For their study, Smith, Pooley, and colleagues examined images of SN 2006gy taken from space by NASA's Chandra X-Ray Observatory and from the ground by the Lick Observatory in California and the Keck Observatory in Hawaii. (See more images from the Chandra X-Ray Observatory.)

The results will appear in an upcoming issue of Astrophysical Journal.

The team surmised that the explosion was the first recorded example of a type of supernova called a pair-instability mechanism, which was first proposed in scientific literature in the 1960s.

The phenomenon has likely never been seen until now because today such extreme stellar bodies are few and far between.

"Like people over seven feet [two meters] tall, stars that are over a hundred times the mass of our sun are very rare," Smith said.

In such heavy stars, radiation created by fusion in the core balances the pressure of the star's gravity.

When fusion stops, the star begins to collapse, crunching its core into a black hole or neutron star.

In the subsequent explosion, the star emits material equal to only about 5 percent of the sun's mass.

The pair-instability theory states that the gamma radiation that normally holds very massive stars together can start to produce pairs of particles and anti-particles when the core gets hot enough.

(Related news: "Massive Cosmic Explosion Has Astronomers Stumped" [December 20, 2006].)

"The minute the radiation starts putting energy into creating particles, the star loses support," Mario Livio, of the Space Telescope Science Institute, said at the briefing.

Such a scenario would allow the star to "jump the gun" and explode before its core collapses.
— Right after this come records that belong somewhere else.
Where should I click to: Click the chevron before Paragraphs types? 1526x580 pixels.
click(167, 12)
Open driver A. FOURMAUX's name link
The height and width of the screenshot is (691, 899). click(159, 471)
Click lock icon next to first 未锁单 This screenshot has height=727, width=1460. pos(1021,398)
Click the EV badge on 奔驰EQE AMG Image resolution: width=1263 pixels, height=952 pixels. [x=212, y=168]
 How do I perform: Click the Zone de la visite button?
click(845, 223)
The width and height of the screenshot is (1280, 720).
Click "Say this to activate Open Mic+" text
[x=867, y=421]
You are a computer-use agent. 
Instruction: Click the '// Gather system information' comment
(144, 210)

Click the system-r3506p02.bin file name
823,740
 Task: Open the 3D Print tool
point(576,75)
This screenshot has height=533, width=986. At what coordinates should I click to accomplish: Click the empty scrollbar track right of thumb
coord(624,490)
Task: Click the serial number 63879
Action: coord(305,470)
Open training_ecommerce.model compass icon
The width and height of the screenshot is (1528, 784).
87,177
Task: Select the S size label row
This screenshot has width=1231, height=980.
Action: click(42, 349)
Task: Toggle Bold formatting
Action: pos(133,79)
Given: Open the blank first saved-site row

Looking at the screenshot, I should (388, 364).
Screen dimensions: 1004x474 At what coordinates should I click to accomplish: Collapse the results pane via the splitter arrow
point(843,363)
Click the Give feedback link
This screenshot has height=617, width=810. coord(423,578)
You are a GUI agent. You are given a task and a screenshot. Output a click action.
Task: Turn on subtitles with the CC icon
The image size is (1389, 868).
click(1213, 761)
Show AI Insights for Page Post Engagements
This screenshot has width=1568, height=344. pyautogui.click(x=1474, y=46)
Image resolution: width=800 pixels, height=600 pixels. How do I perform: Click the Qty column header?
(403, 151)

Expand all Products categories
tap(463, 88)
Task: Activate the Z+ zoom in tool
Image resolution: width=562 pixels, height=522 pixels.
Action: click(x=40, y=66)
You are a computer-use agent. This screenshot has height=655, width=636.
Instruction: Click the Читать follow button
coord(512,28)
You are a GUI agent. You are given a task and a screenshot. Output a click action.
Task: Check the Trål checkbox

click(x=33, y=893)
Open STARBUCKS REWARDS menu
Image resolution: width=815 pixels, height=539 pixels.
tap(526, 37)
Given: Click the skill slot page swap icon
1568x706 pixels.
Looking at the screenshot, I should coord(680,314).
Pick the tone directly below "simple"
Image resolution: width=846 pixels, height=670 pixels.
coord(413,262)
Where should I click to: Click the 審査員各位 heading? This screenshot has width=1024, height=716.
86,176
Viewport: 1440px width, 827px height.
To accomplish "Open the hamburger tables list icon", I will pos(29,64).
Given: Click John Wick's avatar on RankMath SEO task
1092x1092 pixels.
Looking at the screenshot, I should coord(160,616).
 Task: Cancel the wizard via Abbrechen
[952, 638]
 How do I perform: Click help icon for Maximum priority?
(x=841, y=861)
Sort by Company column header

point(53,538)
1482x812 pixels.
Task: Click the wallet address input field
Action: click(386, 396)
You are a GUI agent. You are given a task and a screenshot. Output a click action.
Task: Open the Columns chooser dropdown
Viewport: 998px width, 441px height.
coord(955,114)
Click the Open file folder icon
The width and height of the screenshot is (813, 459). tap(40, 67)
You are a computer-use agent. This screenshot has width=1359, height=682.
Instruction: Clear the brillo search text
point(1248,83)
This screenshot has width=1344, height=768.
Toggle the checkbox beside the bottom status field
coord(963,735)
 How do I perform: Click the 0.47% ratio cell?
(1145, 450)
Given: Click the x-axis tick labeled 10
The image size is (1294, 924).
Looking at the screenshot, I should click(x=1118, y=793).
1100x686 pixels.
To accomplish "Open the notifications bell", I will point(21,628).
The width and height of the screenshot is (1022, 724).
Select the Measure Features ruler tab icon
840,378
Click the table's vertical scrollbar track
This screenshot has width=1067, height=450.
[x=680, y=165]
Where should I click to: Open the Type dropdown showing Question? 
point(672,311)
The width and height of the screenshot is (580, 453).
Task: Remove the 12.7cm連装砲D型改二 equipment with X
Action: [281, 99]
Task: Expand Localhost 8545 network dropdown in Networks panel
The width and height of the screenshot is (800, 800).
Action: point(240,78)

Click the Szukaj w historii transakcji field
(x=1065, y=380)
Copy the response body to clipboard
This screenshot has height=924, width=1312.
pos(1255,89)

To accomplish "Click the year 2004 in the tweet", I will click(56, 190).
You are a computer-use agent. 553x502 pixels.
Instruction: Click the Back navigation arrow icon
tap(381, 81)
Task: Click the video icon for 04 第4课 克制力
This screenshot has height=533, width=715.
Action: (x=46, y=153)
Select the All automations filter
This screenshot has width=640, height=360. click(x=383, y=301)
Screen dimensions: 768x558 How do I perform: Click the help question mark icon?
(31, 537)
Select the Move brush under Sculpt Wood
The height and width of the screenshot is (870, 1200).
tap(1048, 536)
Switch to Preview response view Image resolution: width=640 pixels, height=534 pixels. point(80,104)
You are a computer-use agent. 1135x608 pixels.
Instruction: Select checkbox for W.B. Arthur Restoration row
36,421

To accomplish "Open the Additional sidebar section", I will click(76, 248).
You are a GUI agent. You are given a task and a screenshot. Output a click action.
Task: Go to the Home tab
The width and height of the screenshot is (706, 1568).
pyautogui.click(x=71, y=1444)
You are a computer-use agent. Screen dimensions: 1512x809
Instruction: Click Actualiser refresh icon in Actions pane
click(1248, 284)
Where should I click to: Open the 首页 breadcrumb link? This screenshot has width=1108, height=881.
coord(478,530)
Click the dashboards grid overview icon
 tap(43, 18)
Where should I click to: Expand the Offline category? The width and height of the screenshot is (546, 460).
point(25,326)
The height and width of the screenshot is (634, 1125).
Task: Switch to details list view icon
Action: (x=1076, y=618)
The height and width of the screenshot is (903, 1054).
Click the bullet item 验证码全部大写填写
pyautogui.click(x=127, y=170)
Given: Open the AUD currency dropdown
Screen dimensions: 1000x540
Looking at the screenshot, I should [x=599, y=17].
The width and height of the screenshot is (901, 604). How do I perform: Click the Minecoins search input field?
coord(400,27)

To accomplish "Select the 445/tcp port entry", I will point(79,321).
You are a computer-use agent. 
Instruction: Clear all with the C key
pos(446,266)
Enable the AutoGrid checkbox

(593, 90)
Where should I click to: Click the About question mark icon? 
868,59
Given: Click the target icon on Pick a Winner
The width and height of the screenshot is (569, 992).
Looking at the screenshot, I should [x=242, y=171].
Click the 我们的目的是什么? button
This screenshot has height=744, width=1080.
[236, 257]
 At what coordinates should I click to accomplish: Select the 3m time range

"Instead of the core of [SN 2006gy's star] collapsing, the core was completely obliterated and the explosion spewed matter out into space," UC Berkeley's Smith said. This material was equal to roughly 20 times the mass of the sun.

Scientists believe that the early universe was populated with similar supermassive stars that died by the pair-instability mechanism.

Instead of creating black holes that sucked up their material, these dying stars "polluted" the space around them, seeding the universe with the elements needed for life.

Neighborhood Radiation

Closer to home, the massive star Eta Carinae was observed in the 1840s ejecting lobes of material that resemble the bulbs of gases seen around SN 2006gy.

Does this mean the star's death could eject radiation that would be harmful to life on Earth?

"That's not very likely," Livio said.

If jets of gamma rays were aimed directly at the planet, that could affect us, he said. But the chances of that happening are very slim.

What's more, there's no guarantee that the star will explode in the same way. And even if it did, it could happen tomorrow or a hundred thousand years from now.

"We can sleep quietly tonight," Livio said.